Schneetreiben.

Also das war heute schon ein erfrischend kalter und anstrengender Tag, der vor allem durch Schneetreiben draußen geprägt war, allerdings auch im Klassenraum, metaphorisch ausgedrückt. Was dann hier und dort für Chaos sorgte. Schließlich lassen wir uns hier ja in Schweden nicht lumpen, was Deutschland am Wochenende konnte, haben wir heute hier Dalarna wunderbar fortgesetzt: Schneesturm, wie er im Buche steht. Dabei gab es  sicherlich einige Einschränkungen und Widrigkeiten, so fielen nicht wenige Pendlerflüge von und nach Borlänge aus,  der Zugverkehr kommt mal wieder teilweise durch Schneehäufchen zum Erliegen, die sich unerwartet durch den Sturm gebildet haben, und meine Busfahrer am heutigen Tage schienen direkt Angst haben, überhaupt die Haltestellen zu verlassen. Man eierte und lahmte durch die Dörfer und Berge denn man fuhr. So war nicht sicher, ob ich meine Schule überhaupt pünktlich erreichen sollte, wir machten auf 30 km 30 Minuten Verspätung. Nicht weniger seltsam sah es heute mit den Schülern aus, in deren Gedankenwelt muß heute ein Schneeorkan gewütet haben. Einfachste Sätze wie „Ich mag deinen neuen Pullover“ scheiterten schon am richtigen Personalpronomen. Selbst die Schritt-für-Schritt-Methode fuhr mit Pauken und Trompeten krachend gegen die Wand. Der schwedische Satz „Jag tycker om din nya tröja“ wurde bei der Zerlegung in seine Einzelteile und anschließender Übersetzung ins Deutsche sämtlicher Fehlbehandlungen unterzogen, die es nur geben kann. Auf die Frage, was „jag“ auf Deutsch heißen könnte, kam vieles an Ideen, aber das „Ich“ brachten sie heute nicht hervor. Ding dong, verständlich, daß bei mir auch langsam Schneetreiben einsetzte. Denn, nachdem wir  bei „tröja“ ankamen, was der Pullover ist, verschlug es ihnen endgültig die Sprache – meine Frage, welches Genus denn der Pulli hätte, natürlich einfacher ausgedrückt (ist Pullover ein das-, die- oder der-Wort), war Ruhe im Saal. Oh, wie hätte ich sie … waren doch die Kleidungsstücke mit dem richtigen Artikel Hausaufgabe, in längst vergangener Zeit. Stille. Hätten sie doch wenigstens irgendeinen Artikel in den Raum geworfen …

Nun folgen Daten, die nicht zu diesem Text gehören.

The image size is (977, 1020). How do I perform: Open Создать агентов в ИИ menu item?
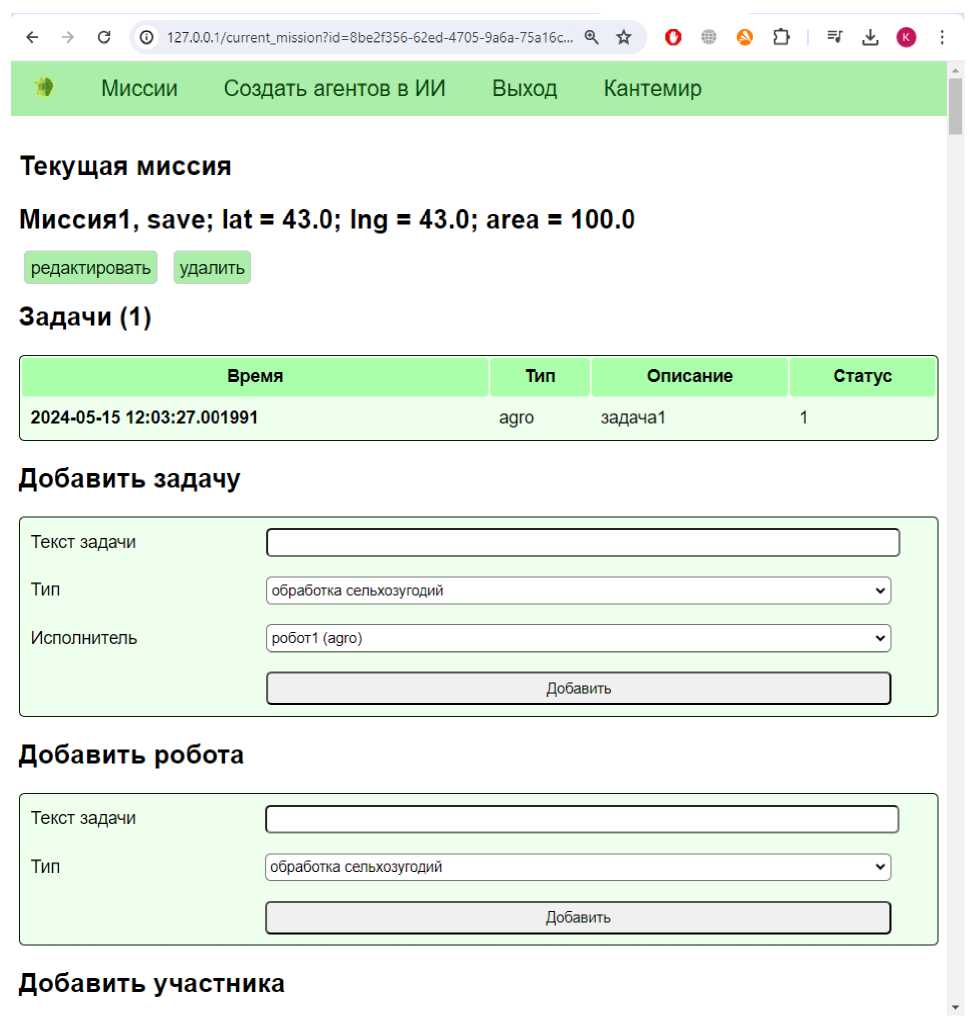point(334,88)
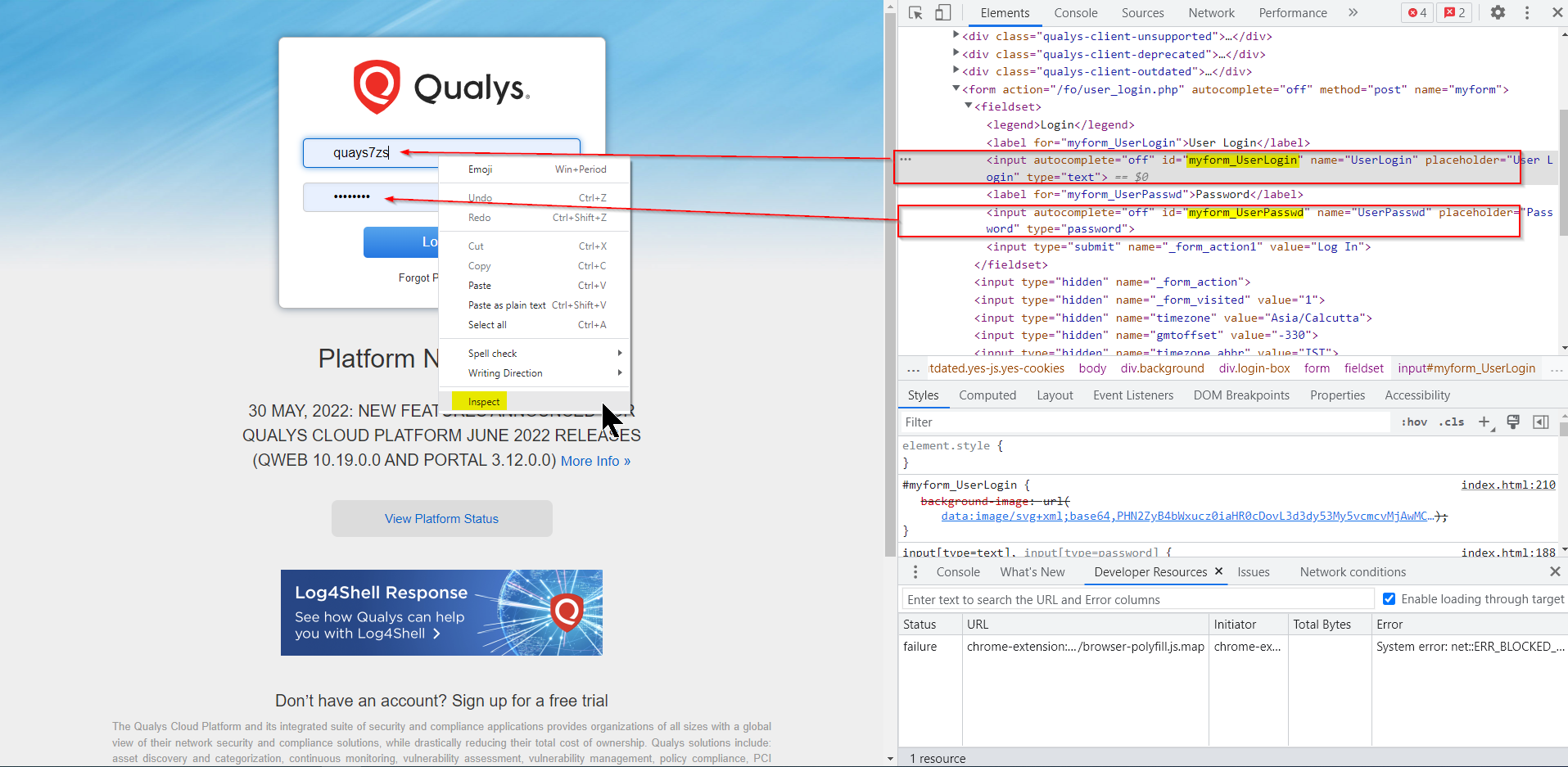Click the styles Filter input field
Screen dimensions: 1568x767
pos(1143,422)
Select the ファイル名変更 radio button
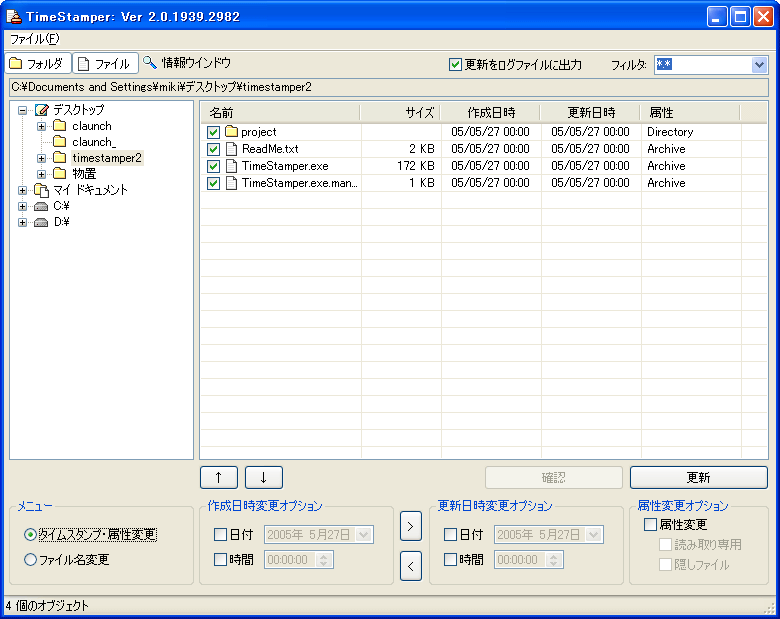 (x=30, y=560)
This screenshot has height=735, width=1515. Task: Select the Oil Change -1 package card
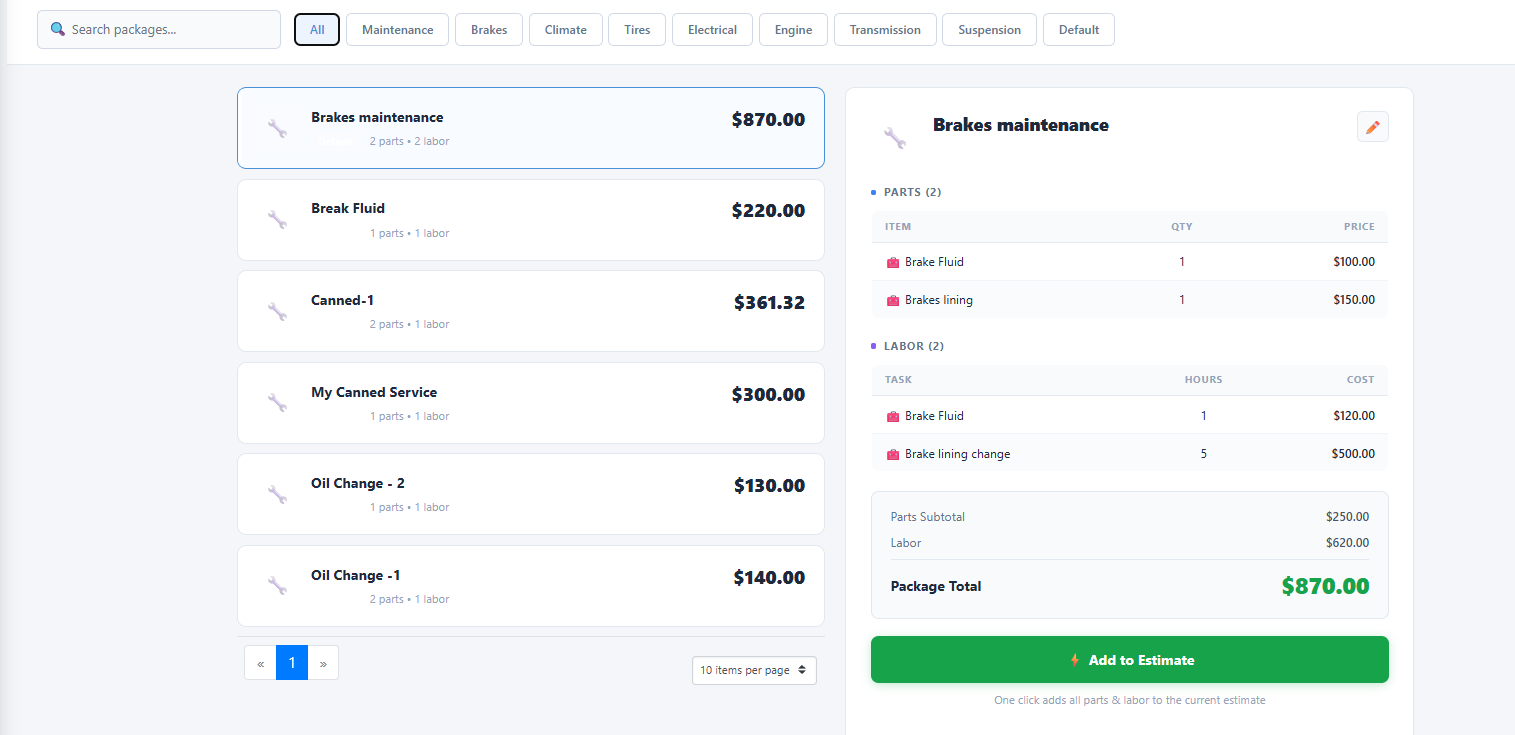(530, 586)
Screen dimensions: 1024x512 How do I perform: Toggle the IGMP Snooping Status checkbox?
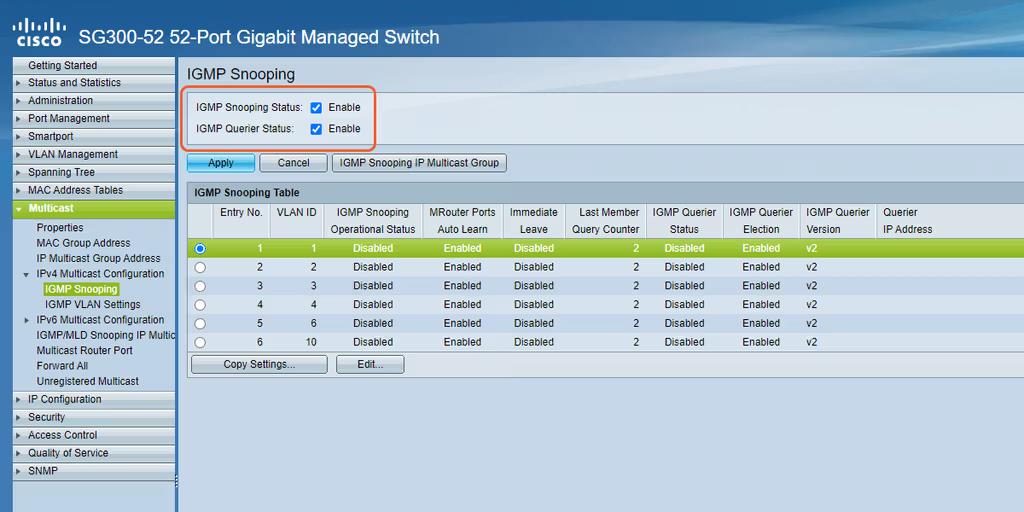coord(316,108)

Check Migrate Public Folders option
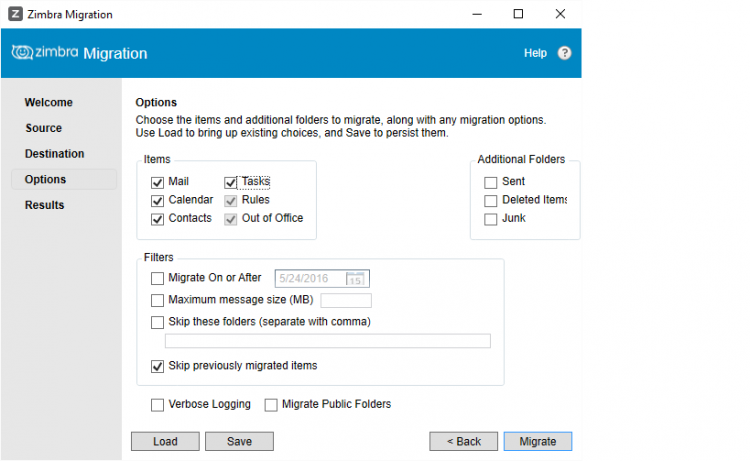(271, 405)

Was soll ich sagen? Ich habe zum Schluß einfach eingesehen, daß auch die Schüler nur Menschen sind und eigentlich viel lieber im Schnee tollen wollten, als mit meiner Wenigkeit das Austauschen von Komplimenten zu entdecken und zu üben. Das war nämlich eigentlich das Ziel – ein Kompliment geben und die Rückgabe eines entsprechenden Danks. Wir haben dann einfach in den letzten Mintuten die Wörter „Sommerschlußverkauf“ und „Winterschlußverkauf“ mündlich geübt, solch lange Gebilde sind ihnen nämlich gänzlich fremd und schon fast ein bißchen furchteinflößend. In Schweden sagt man nämlich eigentlich nur kurz REA, wenn es denn sein muß, wird  sommarrea oder vinterrea ausgesprochen.

Und so eierte ich dann die Berge hinunter, gen Falun, im Bus, bei Wind und Schnee, in tiefster Dunkelheit. Leicht unzufrieden über den Tag, dennoch froh, daß man es doch noch bis Falun schaffte. Denn auch uns sollten Schneehäufchen aufhalten, die Verwehungen bildeten sich vor allem am späten Nachmittag recht hoch aus. Spannend war immer die Frage, steht jemand unterwegs an der Haltestelle oder nicht – der Busfahrer konnte nämlich weder die Haltstelle, geschweige denn dort wartende Passagiere ausreichend erkennen, so daß wir mehrmals die Straße entlangrutschten, wenn hastig zur Kenntnis genommen wurde: eine Haltestelle mit Kundschaft!

So sieht das alles aus. Spannend kann ich nur sagen, spannend. Vor allem das mit dem Wetter, irgendwie träumen hier alle schon wieder vom Frühling – im November! Und für mich hat doch der weiße Spaß eigentlich eben erst so richtig begonnen!